EXERCISE GOAL
Look through the records below and state how many lines carry the string "computer", adding nothing.

DATA IN THIS EXERCISE
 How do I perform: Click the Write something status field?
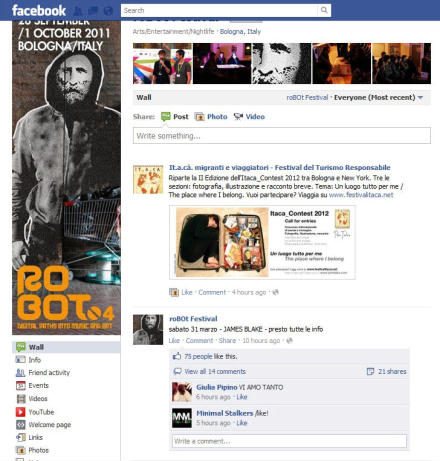282,136
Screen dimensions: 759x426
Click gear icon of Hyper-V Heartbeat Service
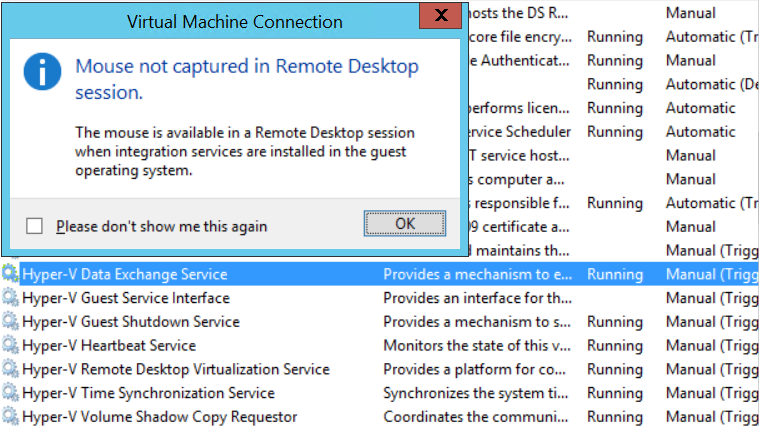click(x=10, y=346)
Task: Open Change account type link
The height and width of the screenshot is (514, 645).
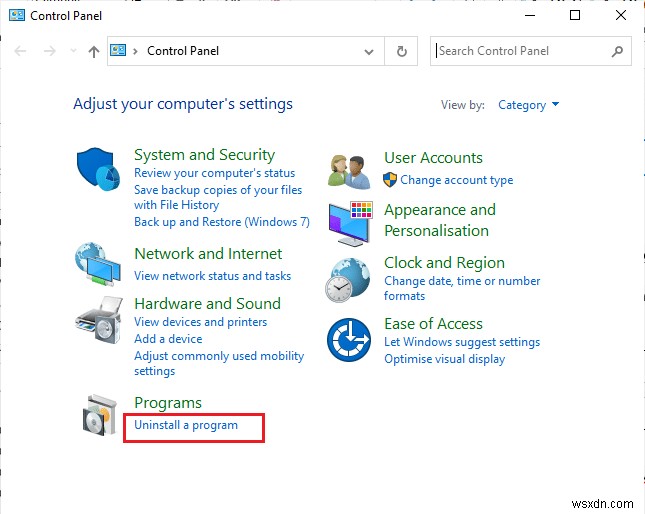Action: point(456,180)
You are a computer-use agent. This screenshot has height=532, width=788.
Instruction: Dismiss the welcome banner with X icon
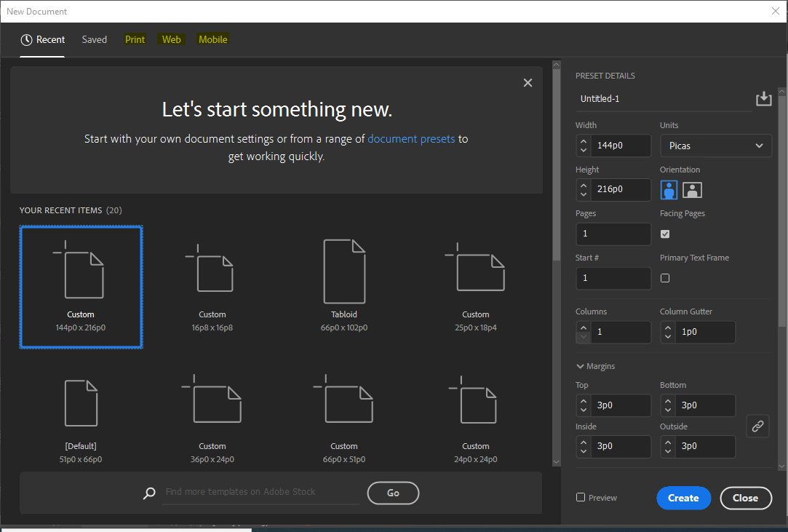[528, 83]
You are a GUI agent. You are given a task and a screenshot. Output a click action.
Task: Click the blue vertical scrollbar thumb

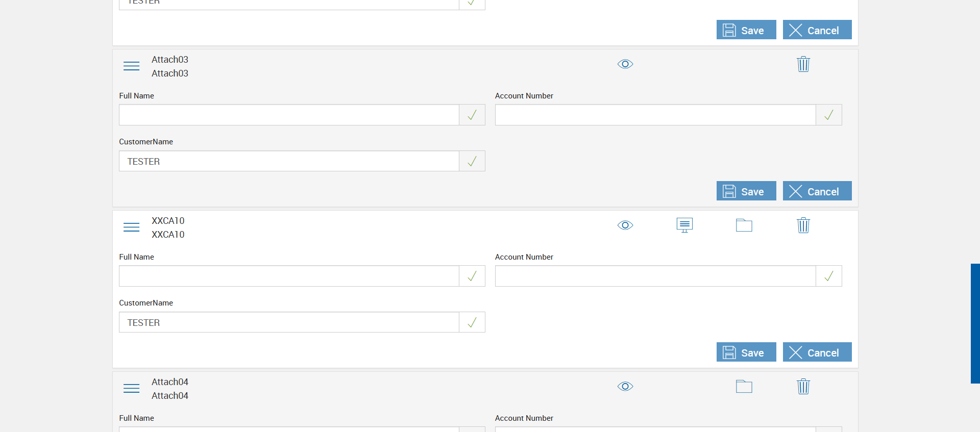click(975, 323)
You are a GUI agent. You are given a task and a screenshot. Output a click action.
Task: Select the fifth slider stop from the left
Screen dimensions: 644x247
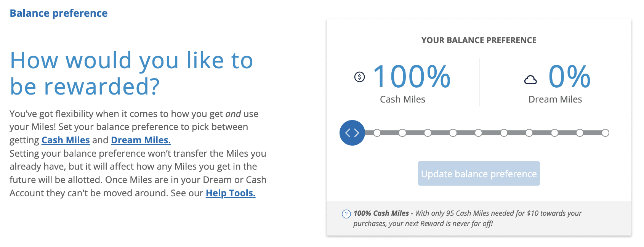coord(478,133)
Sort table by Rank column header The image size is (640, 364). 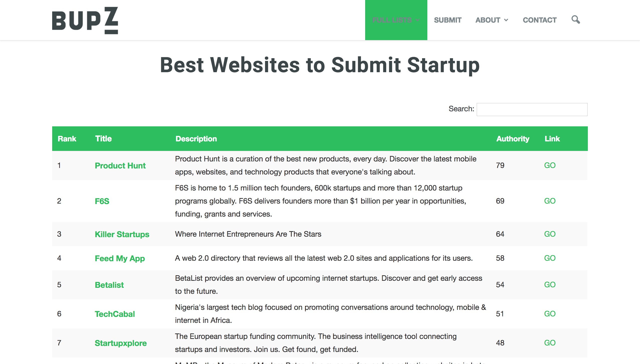tap(67, 139)
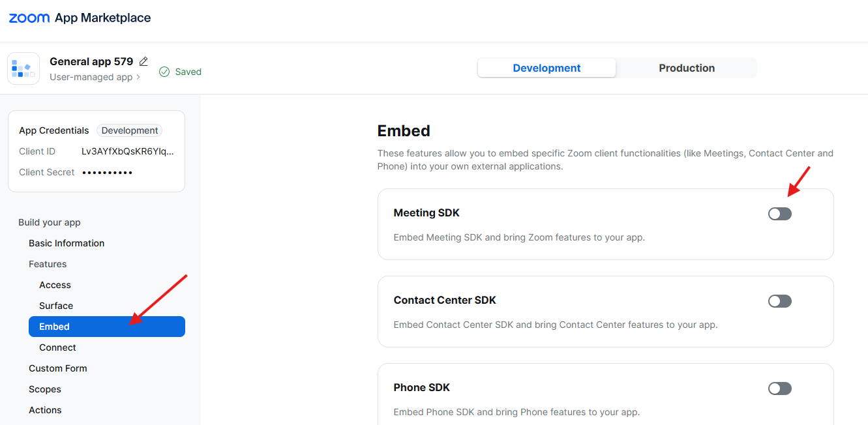Switch to the Production tab
868x425 pixels.
pyautogui.click(x=686, y=68)
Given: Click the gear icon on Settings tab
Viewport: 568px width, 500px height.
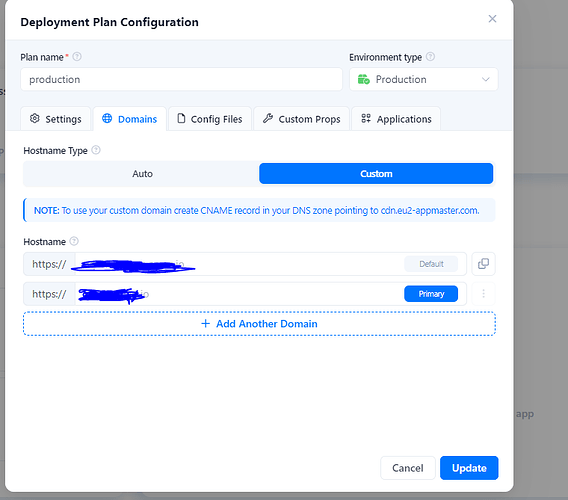Looking at the screenshot, I should tap(35, 118).
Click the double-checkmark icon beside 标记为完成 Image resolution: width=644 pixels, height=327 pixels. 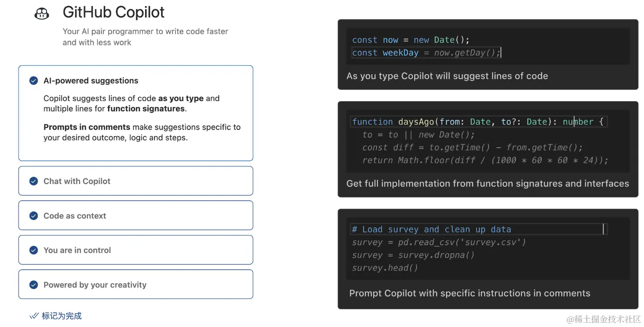[x=34, y=315]
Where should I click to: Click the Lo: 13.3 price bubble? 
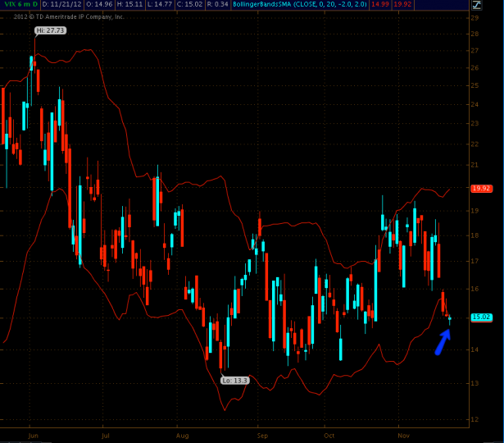pyautogui.click(x=234, y=380)
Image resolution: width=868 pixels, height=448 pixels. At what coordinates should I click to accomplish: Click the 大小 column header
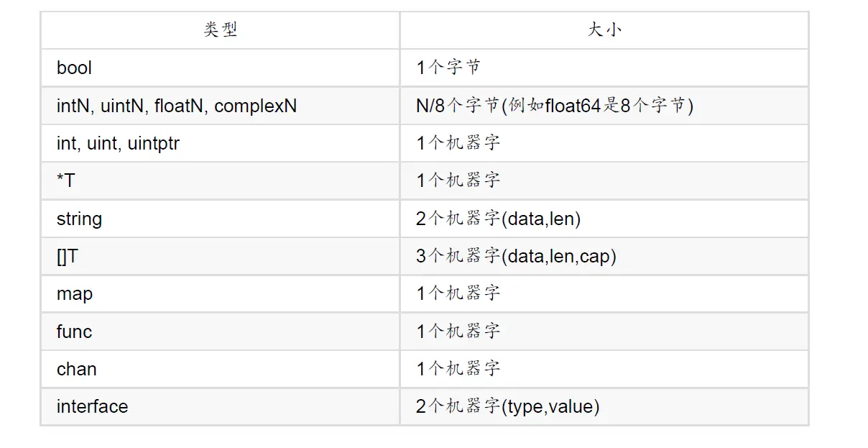[x=604, y=30]
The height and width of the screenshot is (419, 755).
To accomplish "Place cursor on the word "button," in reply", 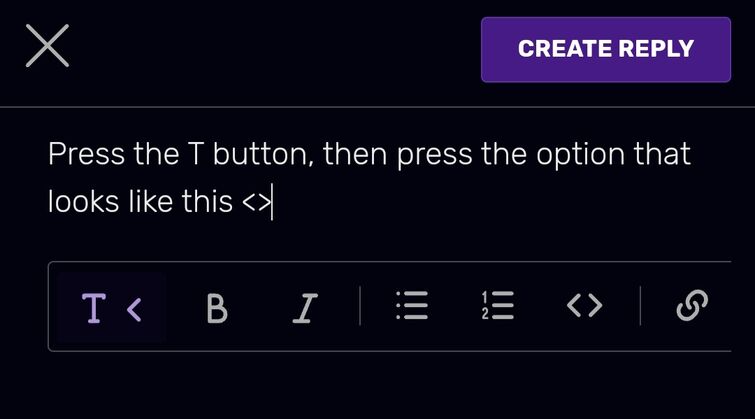I will pos(263,154).
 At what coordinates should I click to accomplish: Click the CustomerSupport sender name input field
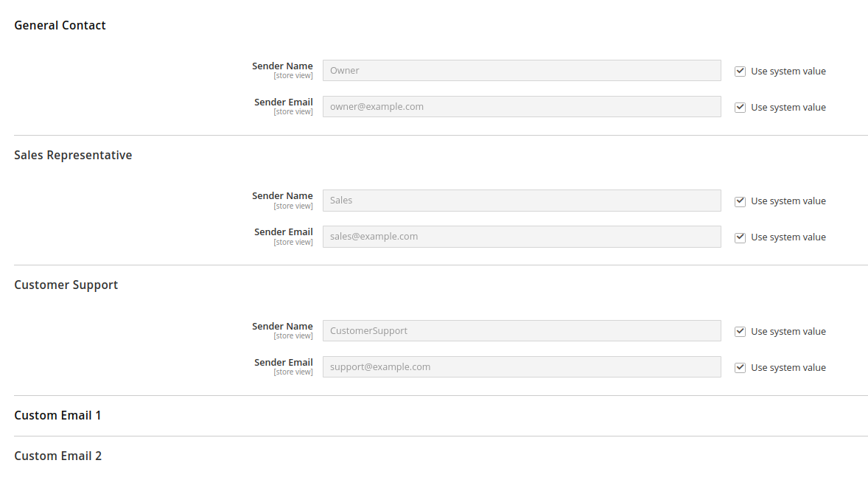pos(522,330)
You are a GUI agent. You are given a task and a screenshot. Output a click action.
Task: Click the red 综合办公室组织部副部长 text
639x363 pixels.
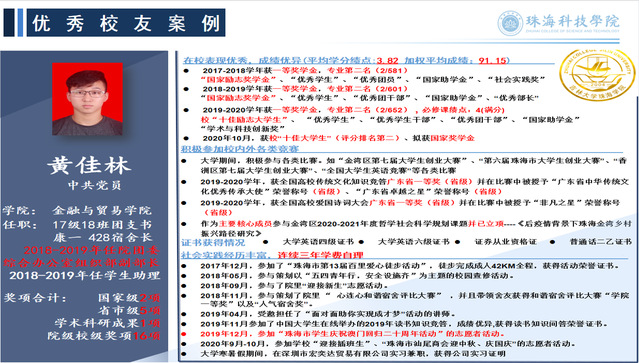81,262
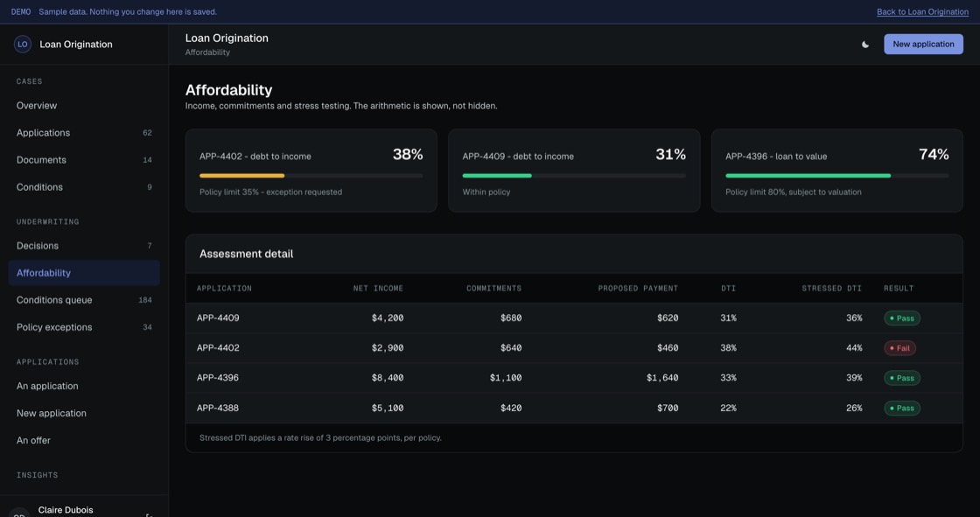Click Claire Dubois's avatar
Viewport: 980px width, 517px height.
point(19,514)
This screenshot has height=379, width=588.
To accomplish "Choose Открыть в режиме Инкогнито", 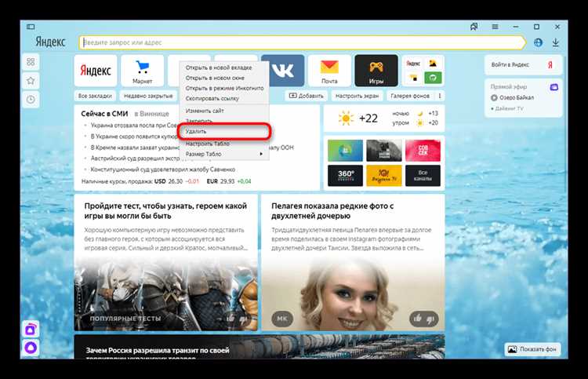I will [224, 89].
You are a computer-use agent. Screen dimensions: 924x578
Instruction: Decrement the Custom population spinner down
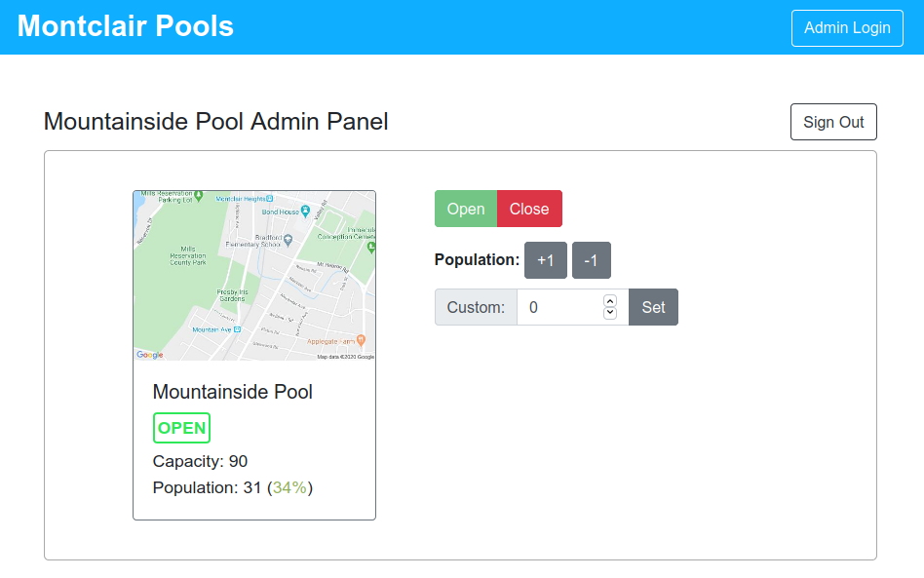(610, 313)
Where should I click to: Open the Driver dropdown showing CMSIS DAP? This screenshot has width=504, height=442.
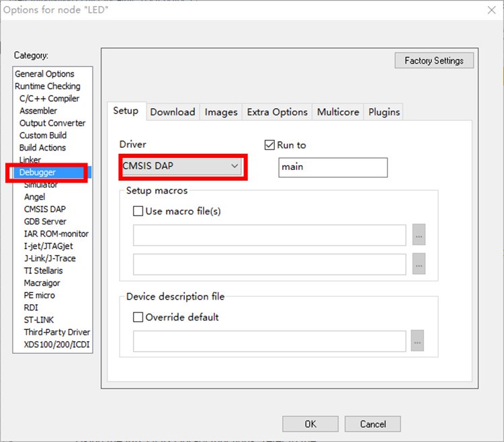(181, 166)
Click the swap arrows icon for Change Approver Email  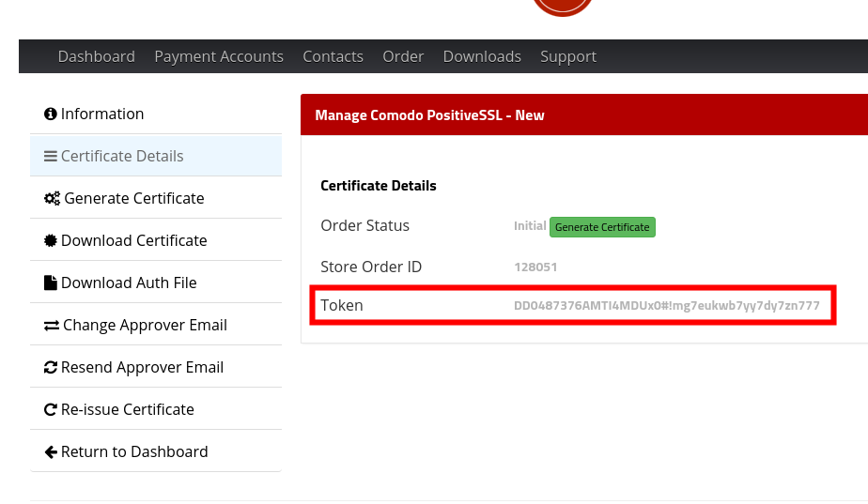[x=52, y=326]
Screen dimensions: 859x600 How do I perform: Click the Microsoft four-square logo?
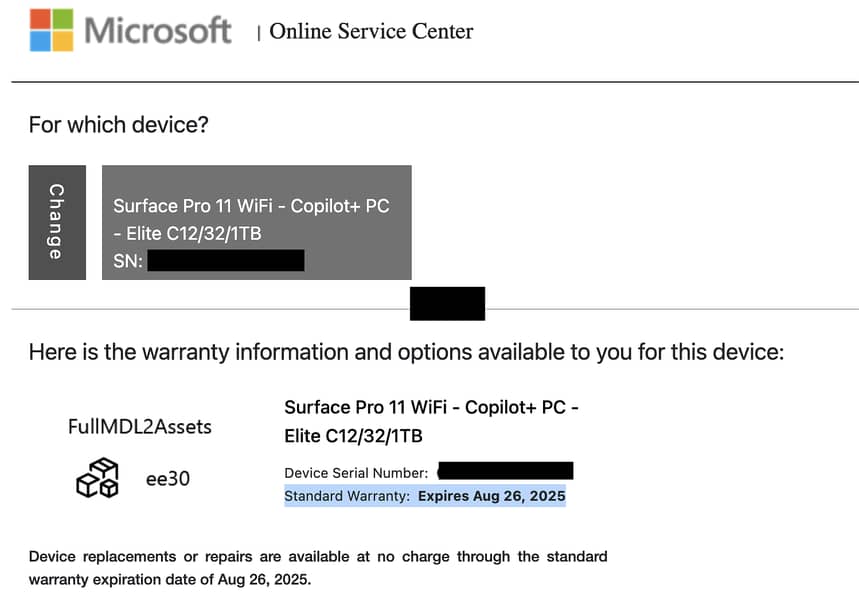50,30
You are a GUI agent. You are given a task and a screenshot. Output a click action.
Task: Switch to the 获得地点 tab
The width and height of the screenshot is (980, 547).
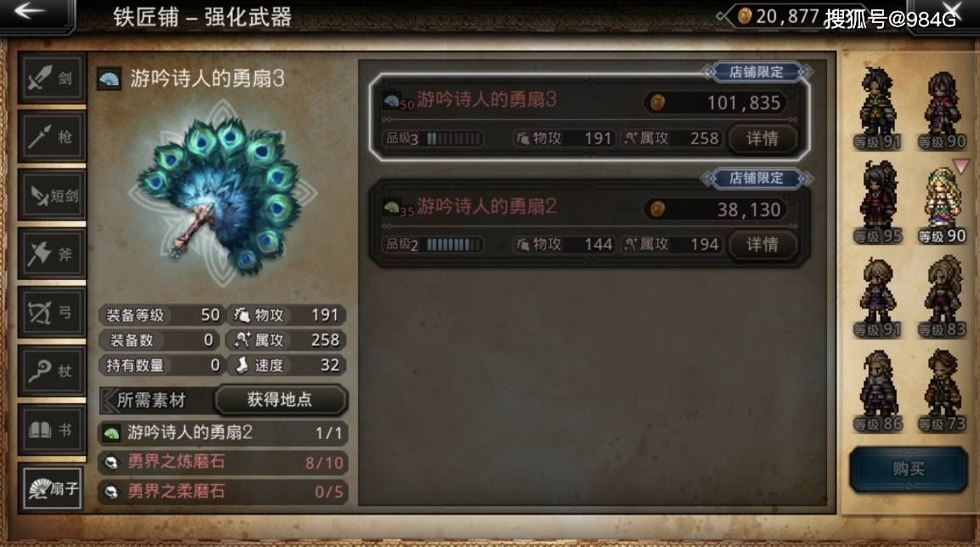click(x=280, y=400)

WRITTEN SOLUTION
2